Work task: Find and return every line of the data that contains the word "agent".

Input:
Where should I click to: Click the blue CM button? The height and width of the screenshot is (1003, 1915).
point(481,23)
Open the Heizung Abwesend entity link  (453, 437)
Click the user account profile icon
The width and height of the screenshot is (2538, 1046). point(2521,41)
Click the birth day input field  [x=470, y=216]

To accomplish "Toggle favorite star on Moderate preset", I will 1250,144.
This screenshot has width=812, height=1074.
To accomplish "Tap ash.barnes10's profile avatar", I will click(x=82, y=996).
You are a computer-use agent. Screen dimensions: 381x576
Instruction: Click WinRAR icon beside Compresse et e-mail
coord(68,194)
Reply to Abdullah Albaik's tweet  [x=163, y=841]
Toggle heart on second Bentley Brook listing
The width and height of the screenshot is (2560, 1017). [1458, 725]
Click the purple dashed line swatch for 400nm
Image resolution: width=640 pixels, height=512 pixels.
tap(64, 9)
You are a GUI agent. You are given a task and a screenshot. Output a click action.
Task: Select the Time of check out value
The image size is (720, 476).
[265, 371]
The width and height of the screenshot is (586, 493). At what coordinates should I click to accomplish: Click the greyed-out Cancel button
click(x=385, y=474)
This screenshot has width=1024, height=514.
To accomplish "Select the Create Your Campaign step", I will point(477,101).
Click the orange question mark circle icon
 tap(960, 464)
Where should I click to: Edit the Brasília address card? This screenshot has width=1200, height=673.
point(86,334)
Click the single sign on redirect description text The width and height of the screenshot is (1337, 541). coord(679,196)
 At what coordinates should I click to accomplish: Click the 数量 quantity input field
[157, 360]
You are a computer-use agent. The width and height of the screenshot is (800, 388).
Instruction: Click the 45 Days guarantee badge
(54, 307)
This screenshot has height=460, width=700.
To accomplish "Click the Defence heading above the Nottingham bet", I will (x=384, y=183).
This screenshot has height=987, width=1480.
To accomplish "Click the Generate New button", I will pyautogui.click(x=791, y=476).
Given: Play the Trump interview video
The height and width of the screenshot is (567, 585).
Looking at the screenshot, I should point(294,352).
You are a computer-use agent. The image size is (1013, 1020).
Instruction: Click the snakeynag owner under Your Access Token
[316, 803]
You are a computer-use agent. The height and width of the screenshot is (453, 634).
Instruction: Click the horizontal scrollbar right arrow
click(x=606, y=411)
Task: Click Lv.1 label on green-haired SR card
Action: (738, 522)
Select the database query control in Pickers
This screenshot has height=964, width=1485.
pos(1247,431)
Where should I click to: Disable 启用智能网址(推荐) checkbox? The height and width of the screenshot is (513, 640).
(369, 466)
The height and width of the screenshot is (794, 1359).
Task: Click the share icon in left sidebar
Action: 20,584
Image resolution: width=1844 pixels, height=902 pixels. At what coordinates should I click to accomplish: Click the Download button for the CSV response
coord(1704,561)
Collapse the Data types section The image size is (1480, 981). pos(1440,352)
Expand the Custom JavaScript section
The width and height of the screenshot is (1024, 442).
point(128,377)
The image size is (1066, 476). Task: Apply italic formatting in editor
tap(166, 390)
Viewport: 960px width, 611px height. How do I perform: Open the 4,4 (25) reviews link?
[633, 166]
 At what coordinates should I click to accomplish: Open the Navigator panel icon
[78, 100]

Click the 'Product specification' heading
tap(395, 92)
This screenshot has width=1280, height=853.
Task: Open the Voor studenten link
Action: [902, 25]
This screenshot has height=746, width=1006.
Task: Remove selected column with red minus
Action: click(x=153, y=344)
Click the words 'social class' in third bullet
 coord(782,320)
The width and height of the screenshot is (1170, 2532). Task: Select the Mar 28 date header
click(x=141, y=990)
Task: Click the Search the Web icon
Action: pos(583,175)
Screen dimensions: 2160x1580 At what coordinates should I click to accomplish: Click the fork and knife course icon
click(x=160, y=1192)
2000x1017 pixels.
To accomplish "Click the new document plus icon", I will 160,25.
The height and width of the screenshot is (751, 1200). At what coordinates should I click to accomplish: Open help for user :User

Worked solution:
You are a computer-use agent. Screen dimensions: 381x576
You are a GUI agent. You are given a task and a screenshot. Output a click action.
You are a computer-use agent. The width and height of the screenshot is (800, 388).
You are a computer-use agent. The image size is (1013, 1020).
You are a computer-use agent. The height and width of the screenshot is (453, 634).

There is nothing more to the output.